> EXERCISE DETAILS:
Output, word for word and without pictures, the lines from the one containing "Task: Click the Tiny Garden title banner" through the final line of the listing below.

> ENTRIES SHOWN:
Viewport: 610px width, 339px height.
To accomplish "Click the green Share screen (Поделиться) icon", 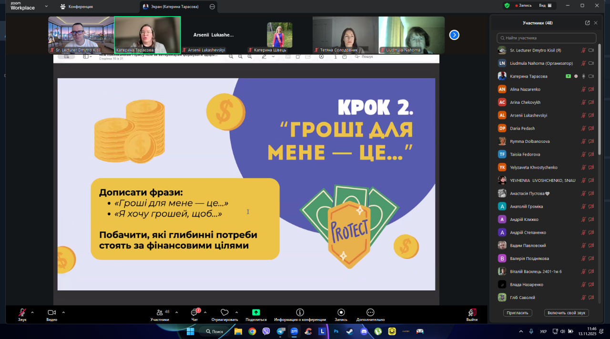I will 256,312.
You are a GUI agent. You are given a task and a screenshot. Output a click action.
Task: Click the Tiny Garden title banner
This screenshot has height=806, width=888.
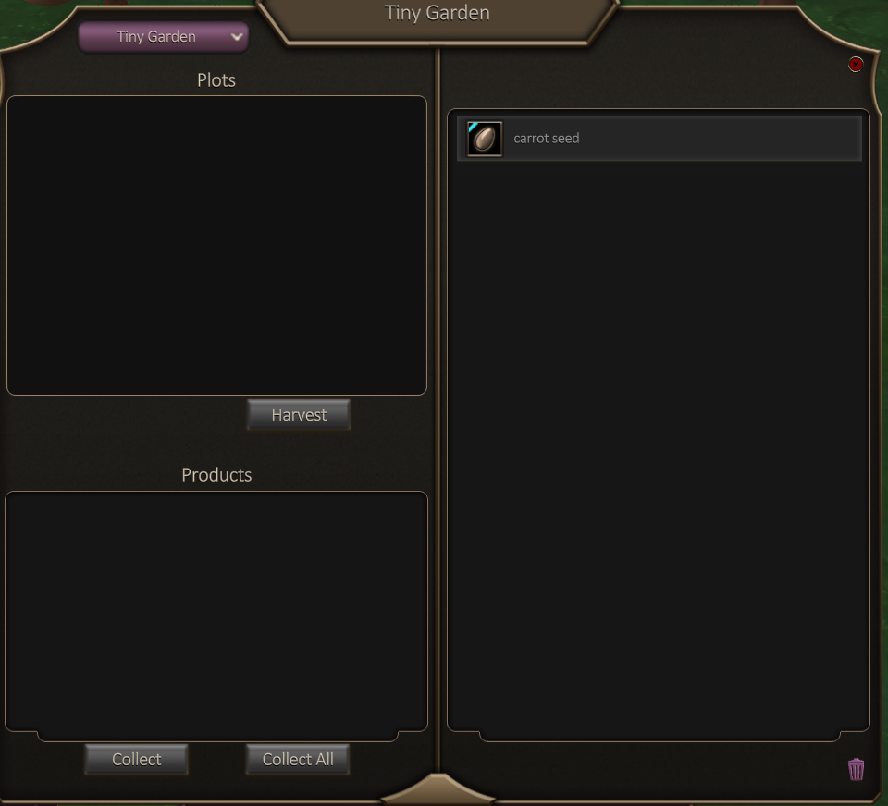438,14
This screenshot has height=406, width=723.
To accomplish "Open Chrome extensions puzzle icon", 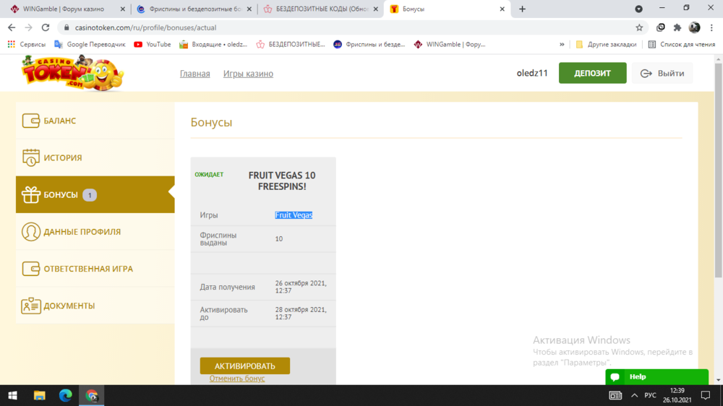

> RESULT OF THIS TASK:
Task: Click the Tiny Garden title banner
This screenshot has height=806, width=888.
438,14
This screenshot has height=406, width=723.
To accomplish "Open Chrome extensions puzzle icon", 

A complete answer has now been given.